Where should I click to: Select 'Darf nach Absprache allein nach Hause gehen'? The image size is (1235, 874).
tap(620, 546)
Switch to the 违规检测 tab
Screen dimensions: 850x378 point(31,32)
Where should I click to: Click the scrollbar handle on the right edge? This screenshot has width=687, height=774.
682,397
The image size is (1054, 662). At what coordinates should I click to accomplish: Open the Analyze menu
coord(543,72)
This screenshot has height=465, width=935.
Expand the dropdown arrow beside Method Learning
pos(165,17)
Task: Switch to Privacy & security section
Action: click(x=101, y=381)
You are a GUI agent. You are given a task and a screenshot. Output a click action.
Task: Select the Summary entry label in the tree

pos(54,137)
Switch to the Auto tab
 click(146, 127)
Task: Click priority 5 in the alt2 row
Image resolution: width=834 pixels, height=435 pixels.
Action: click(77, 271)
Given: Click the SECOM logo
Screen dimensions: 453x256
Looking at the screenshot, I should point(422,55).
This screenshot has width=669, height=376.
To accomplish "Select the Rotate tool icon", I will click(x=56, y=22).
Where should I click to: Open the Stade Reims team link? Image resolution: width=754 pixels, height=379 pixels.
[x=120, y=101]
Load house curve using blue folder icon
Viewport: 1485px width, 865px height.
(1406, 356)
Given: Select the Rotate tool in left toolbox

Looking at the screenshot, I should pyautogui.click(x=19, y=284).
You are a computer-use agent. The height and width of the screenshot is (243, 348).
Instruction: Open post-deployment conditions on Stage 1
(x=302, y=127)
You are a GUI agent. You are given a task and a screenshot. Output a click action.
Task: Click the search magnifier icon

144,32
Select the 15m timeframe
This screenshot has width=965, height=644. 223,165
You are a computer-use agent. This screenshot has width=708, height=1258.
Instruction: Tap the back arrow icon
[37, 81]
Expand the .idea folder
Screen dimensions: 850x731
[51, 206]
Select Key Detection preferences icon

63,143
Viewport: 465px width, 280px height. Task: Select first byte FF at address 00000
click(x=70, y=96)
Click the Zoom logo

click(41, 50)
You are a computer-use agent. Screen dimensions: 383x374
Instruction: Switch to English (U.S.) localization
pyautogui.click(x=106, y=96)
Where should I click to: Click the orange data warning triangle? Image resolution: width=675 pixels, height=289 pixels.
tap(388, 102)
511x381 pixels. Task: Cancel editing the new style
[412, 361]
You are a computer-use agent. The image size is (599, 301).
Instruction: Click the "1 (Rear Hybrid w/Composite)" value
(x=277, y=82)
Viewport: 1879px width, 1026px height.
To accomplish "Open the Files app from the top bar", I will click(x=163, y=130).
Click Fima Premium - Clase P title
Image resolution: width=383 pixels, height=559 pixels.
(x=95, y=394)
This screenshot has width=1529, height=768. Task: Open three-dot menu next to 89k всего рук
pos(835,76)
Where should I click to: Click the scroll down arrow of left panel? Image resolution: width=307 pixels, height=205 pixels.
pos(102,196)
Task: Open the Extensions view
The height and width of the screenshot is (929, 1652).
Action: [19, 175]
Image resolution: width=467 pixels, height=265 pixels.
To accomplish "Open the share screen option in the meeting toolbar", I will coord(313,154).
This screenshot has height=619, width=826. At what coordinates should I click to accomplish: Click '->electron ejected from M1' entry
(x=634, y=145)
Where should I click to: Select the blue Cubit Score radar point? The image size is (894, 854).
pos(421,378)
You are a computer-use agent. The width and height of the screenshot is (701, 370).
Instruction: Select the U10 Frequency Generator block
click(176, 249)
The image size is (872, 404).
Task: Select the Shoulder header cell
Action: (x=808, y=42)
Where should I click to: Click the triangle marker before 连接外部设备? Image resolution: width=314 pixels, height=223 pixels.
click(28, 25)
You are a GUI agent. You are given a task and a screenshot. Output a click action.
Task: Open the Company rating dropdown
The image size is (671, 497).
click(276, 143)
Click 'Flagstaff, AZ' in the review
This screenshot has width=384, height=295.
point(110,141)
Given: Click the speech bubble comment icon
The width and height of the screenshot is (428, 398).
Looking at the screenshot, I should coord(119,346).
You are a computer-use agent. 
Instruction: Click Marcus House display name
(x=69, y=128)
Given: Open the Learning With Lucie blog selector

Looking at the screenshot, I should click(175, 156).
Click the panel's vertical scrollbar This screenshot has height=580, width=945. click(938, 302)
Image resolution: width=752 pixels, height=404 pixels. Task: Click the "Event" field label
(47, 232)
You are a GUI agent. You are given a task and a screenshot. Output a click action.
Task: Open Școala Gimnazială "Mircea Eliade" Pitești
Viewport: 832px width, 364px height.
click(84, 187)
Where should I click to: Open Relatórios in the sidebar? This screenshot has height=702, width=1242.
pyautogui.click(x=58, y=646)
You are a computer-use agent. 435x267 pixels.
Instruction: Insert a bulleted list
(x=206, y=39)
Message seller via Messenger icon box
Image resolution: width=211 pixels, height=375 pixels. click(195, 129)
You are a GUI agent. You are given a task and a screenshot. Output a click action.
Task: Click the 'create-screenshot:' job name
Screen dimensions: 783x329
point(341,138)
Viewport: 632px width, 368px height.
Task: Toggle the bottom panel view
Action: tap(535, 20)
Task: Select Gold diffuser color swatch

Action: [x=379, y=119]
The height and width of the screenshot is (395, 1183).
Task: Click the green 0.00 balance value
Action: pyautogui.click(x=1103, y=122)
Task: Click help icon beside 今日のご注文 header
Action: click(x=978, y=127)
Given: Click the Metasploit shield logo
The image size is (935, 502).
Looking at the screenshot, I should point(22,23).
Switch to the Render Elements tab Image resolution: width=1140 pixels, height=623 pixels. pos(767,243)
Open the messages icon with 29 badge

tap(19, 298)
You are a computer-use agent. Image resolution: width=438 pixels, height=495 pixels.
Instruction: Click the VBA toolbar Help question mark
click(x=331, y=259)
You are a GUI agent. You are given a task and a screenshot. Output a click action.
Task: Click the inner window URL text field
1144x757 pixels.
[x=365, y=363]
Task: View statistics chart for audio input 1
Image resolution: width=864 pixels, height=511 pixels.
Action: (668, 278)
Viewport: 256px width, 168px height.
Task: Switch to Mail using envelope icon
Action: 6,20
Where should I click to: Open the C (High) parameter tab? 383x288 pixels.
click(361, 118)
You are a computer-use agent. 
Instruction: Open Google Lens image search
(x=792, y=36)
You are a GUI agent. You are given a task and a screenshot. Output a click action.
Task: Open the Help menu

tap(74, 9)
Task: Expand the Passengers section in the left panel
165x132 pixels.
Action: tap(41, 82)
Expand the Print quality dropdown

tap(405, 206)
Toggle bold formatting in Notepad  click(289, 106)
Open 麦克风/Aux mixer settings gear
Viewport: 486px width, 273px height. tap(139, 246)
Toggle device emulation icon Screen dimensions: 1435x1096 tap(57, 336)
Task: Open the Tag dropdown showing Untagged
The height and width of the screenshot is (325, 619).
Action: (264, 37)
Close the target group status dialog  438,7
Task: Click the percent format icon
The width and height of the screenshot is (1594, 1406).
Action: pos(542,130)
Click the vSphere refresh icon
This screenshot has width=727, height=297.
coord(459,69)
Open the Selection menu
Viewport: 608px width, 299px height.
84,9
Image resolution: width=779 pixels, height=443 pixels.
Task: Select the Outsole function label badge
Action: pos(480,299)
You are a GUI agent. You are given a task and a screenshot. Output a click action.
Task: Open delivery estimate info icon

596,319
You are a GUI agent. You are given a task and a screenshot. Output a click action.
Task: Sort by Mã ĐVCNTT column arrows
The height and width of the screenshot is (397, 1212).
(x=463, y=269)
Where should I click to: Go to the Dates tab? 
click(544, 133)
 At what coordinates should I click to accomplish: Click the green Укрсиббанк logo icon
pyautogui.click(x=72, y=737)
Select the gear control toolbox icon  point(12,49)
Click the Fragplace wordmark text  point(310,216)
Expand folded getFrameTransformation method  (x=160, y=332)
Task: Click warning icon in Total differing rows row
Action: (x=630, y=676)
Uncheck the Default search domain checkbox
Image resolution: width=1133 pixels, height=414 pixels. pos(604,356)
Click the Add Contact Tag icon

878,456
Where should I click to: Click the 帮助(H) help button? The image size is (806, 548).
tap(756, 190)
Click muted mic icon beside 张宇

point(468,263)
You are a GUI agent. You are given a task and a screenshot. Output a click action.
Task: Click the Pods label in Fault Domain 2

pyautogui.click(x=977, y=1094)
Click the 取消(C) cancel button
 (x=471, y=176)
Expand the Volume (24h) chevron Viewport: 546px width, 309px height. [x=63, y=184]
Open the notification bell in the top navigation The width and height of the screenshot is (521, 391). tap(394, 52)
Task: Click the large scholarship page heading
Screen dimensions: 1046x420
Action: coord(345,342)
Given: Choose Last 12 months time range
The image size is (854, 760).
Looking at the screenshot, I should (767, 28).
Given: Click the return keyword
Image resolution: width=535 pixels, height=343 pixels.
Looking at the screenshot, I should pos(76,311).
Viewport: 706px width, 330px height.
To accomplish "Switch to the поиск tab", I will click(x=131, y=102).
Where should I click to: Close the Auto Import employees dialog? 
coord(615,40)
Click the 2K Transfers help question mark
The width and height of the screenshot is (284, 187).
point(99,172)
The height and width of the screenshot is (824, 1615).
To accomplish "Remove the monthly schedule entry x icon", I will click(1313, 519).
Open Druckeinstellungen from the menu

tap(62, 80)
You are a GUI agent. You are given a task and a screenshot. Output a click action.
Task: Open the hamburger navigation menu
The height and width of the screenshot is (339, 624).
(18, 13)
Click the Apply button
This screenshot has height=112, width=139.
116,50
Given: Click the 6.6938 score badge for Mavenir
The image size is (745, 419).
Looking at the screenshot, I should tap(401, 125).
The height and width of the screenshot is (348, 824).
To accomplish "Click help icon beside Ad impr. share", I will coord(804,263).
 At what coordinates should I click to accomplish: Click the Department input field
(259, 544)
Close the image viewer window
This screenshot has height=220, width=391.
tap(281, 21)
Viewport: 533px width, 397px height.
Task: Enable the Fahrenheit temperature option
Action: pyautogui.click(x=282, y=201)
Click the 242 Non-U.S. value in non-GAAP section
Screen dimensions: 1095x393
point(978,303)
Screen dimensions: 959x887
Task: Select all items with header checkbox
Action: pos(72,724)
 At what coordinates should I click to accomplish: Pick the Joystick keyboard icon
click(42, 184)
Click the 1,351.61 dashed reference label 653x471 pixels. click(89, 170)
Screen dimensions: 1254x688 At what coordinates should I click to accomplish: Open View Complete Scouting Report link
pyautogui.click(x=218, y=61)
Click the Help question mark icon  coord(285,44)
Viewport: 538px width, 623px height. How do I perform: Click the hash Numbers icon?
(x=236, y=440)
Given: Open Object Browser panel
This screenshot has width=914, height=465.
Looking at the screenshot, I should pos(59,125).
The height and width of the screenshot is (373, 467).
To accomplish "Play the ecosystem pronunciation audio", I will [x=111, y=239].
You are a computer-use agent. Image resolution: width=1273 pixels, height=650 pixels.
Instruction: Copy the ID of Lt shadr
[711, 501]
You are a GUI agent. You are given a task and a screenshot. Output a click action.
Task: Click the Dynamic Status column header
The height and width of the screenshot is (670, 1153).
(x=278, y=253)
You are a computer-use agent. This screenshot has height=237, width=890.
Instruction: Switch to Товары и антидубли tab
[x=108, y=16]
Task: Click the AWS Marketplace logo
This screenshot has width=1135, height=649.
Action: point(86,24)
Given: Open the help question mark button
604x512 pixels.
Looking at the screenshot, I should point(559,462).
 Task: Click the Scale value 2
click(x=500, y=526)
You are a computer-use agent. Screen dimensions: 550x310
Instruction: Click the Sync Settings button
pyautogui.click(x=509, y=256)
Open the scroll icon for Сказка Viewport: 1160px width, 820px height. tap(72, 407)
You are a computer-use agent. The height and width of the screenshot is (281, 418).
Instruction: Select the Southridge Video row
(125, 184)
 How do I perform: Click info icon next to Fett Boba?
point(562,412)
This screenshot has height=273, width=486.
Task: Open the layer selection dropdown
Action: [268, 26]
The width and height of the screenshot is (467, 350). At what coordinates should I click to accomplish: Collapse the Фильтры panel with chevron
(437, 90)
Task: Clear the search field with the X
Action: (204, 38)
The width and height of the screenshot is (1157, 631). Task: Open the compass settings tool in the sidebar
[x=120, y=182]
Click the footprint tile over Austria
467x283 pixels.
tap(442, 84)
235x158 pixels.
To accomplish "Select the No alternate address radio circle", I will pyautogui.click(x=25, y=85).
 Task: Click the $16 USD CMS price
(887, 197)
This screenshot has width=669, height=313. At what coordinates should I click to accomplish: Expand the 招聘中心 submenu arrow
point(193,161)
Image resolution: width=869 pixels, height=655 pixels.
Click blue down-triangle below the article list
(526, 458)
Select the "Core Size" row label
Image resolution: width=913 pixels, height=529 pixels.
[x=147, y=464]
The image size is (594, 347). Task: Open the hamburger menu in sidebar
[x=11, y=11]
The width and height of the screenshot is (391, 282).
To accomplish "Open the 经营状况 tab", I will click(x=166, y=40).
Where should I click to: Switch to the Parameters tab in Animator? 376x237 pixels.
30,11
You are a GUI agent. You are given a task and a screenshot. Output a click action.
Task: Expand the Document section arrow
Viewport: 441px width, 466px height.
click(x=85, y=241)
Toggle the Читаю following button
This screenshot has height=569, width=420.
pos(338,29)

__Objetivo__. Presenta como tabla Markdown las líneas que van desde la que contiene "Click Fima Premium - Clase P title" hasta la que contiene "Looking at the screenshot, I should click(175, 156).", ambas incluidas, sin las líneas en blanco. Usa dos columnas: «Posición», con el número de fila, y «Texto», con la línea.

__Respuesta completa__.
| Posición | Texto |
|---|---|
| 1 | Click Fima Premium - Clase P title |
| 2 | Image resolution: width=383 pixels, height=559 pixels. |
| 3 | (x=95, y=394) |
| 4 | This screenshot has width=1529, height=768. Task: Open three-dot menu next to 89k всего рук |
| 5 | pos(835,76) |
| 6 | Where should I click to: Click the scroll down arrow of left panel? Image resolution: width=307 pixels, height=205 pixels. |
| 7 | pos(102,196) |
| 8 | Task: Open the Extensions view |
| 9 | The height and width of the screenshot is (929, 1652). |
| 10 | Action: [19, 175] |
| 11 | Image resolution: width=467 pixels, height=265 pixels. |
| 12 | To accomplish "Open the share screen option in the meeting toolbar", I will coord(313,154). |
| 13 | This screenshot has height=619, width=826. At what coordinates should I click to accomplish: Click '->electron ejected from M1' entry |
| 14 | (x=634, y=145) |
| 15 | Where should I click to: Select the blue Cubit Score radar point? The image size is (894, 854). |
| 16 | pos(421,378) |
| 17 | You are a computer-use agent. The width and height of the screenshot is (701, 370). |
| 18 | Instruction: Select the U10 Frequency Generator block |
| 19 | click(176, 249) |
| 20 | The image size is (872, 404). |
| 21 | Task: Select the Shoulder header cell |
| 22 | Action: (x=808, y=42) |
| 23 | Where should I click to: Click the triangle marker before 连接外部设备? Image resolution: width=314 pixels, height=223 pixels. |
| 24 | click(28, 25) |
| 25 | You are a GUI agent. You are given a task and a screenshot. Output a click action. |
| 26 | Task: Open the Company rating dropdown |
| 27 | The image size is (671, 497). |
| 28 | click(276, 143) |
| 29 | Click 'Flagstaff, AZ' in the review |
| 30 | This screenshot has width=384, height=295. |
| 31 | point(110,141) |
| 32 | Given: Click the speech bubble comment icon |
| 33 | The width and height of the screenshot is (428, 398). |
| 34 | Looking at the screenshot, I should coord(119,346). |
| 35 | You are a computer-use agent.  |
| 36 | Instruction: Click Marcus House display name |
| 37 | (x=69, y=128) |
| 38 | Given: Open the Learning With Lucie blog selector |
| 39 | Looking at the screenshot, I should click(175, 156). |